Challenge:
Quote each of the entries below verbatim, line by line.

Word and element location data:
= = =
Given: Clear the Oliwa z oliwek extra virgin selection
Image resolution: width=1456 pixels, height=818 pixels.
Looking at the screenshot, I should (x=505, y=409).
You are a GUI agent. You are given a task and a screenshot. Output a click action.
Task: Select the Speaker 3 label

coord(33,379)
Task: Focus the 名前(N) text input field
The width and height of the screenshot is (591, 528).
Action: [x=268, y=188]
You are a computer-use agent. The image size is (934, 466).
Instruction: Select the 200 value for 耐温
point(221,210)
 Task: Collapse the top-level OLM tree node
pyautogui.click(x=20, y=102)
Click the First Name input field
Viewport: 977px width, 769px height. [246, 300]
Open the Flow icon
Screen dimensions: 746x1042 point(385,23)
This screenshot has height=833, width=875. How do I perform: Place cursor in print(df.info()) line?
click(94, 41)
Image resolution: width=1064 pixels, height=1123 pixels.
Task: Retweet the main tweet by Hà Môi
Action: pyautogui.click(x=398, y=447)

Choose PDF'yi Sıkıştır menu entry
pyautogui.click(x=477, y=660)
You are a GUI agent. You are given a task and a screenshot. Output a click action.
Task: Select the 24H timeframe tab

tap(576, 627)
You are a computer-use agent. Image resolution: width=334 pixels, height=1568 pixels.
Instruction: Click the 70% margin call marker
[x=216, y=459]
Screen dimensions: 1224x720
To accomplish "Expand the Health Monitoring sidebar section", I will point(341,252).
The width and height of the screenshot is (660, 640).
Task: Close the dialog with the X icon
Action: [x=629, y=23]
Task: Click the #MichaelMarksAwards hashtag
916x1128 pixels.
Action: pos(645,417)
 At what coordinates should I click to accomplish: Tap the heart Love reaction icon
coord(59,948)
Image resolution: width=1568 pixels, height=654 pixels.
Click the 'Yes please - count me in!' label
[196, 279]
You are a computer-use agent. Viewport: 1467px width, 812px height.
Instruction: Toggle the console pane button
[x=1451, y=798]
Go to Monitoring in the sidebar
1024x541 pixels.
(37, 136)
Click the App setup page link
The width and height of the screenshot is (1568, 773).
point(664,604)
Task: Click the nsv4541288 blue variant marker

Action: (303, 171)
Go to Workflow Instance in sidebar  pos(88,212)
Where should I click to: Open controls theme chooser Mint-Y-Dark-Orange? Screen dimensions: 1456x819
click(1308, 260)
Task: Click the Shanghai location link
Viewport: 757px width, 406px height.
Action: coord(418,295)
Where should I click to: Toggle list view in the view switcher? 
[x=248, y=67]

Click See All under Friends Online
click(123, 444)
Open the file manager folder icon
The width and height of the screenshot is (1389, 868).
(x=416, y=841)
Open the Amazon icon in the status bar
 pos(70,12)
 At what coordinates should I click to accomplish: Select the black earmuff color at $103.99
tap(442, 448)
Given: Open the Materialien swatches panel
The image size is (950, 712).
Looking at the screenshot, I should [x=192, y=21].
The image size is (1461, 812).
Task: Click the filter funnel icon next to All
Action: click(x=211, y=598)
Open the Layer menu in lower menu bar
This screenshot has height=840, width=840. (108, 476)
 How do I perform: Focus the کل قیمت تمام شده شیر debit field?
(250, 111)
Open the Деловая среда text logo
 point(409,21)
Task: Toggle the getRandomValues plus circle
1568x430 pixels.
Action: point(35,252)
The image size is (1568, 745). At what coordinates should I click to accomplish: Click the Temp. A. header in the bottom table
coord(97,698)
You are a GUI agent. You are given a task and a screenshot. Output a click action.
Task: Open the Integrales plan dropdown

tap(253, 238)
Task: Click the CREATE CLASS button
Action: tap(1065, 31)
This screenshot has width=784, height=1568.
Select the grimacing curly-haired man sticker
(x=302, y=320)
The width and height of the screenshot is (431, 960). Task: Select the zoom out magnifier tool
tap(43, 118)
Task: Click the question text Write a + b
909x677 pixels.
= = =
Task answer:
Given: Clear the Oliwa z oliwek extra virgin selection
Image resolution: width=1456 pixels, height=818 pixels.
Looking at the screenshot, I should (x=505, y=409).
You are a GUI agent. You are given a task and a screenshot. Output a click action.
Task: Select the Speaker 3 label

coord(33,379)
Task: Focus the 名前(N) text input field
The width and height of the screenshot is (591, 528).
Action: [x=268, y=188]
You are a computer-use agent. The image size is (934, 466).
Instruction: Select the 200 value for 耐温
point(221,210)
 Task: Collapse the top-level OLM tree node
pyautogui.click(x=20, y=102)
Click the First Name input field
Viewport: 977px width, 769px height. [246, 300]
Open the Flow icon
Screen dimensions: 746x1042 point(385,23)
This screenshot has height=833, width=875. How do I perform: Place cursor in print(df.info()) line?
click(94, 41)
Image resolution: width=1064 pixels, height=1123 pixels.
Task: Retweet the main tweet by Hà Môi
Action: pyautogui.click(x=398, y=447)

Choose PDF'yi Sıkıştır menu entry
pyautogui.click(x=477, y=660)
You are a GUI agent. You are given a task and a screenshot. Output a click action.
Task: Select the 24H timeframe tab

tap(576, 627)
You are a computer-use agent. Image resolution: width=334 pixels, height=1568 pixels.
Instruction: Click the 70% margin call marker
[x=216, y=459]
Screen dimensions: 1224x720
To accomplish "Expand the Health Monitoring sidebar section", I will point(341,252).
The width and height of the screenshot is (660, 640).
Task: Close the dialog with the X icon
Action: [x=629, y=23]
Task: Click the #MichaelMarksAwards hashtag
916x1128 pixels.
Action: pos(645,417)
 At what coordinates should I click to accomplish: Tap the heart Love reaction icon
coord(59,948)
Image resolution: width=1568 pixels, height=654 pixels.
Click the 'Yes please - count me in!' label
[196, 279]
You are a computer-use agent. Viewport: 1467px width, 812px height.
Instruction: Toggle the console pane button
[x=1451, y=798]
Go to Monitoring in the sidebar
1024x541 pixels.
(37, 136)
Click the App setup page link
The width and height of the screenshot is (1568, 773).
point(664,604)
Task: Click the nsv4541288 blue variant marker

Action: (303, 171)
Go to Workflow Instance in sidebar  pos(88,212)
Where should I click to: Open controls theme chooser Mint-Y-Dark-Orange? Screen dimensions: 1456x819
click(1308, 260)
Task: Click the Shanghai location link
Viewport: 757px width, 406px height.
Action: coord(418,295)
Where should I click to: Toggle list view in the view switcher? 
[x=248, y=67]

Click See All under Friends Online
click(123, 444)
Open the file manager folder icon
The width and height of the screenshot is (1389, 868).
(x=416, y=841)
Open the Amazon icon in the status bar
 pos(70,12)
 At what coordinates should I click to accomplish: Select the black earmuff color at $103.99
tap(442, 448)
Given: Open the Materialien swatches panel
The image size is (950, 712).
Looking at the screenshot, I should [x=192, y=21].
The image size is (1461, 812).
Task: Click the filter funnel icon next to All
Action: click(x=211, y=598)
Open the Layer menu in lower menu bar
This screenshot has height=840, width=840. (108, 476)
 How do I perform: Focus the کل قیمت تمام شده شیر debit field?
(250, 111)
Open the Деловая среда text logo
 point(409,21)
Task: Toggle the getRandomValues plus circle
1568x430 pixels.
Action: point(35,252)
The image size is (1568, 745). At what coordinates should I click to accomplish: Click the Temp. A. header in the bottom table
coord(97,698)
You are a GUI agent. You are given a task and a screenshot. Output a click action.
Task: Open the Integrales plan dropdown

tap(253, 238)
Task: Click the CREATE CLASS button
Action: tap(1065, 31)
This screenshot has width=784, height=1568.
Select the grimacing curly-haired man sticker
(x=302, y=320)
The width and height of the screenshot is (431, 960). Task: Select the zoom out magnifier tool
tap(43, 118)
Task: Click the question text Write a + b
909x677 pixels.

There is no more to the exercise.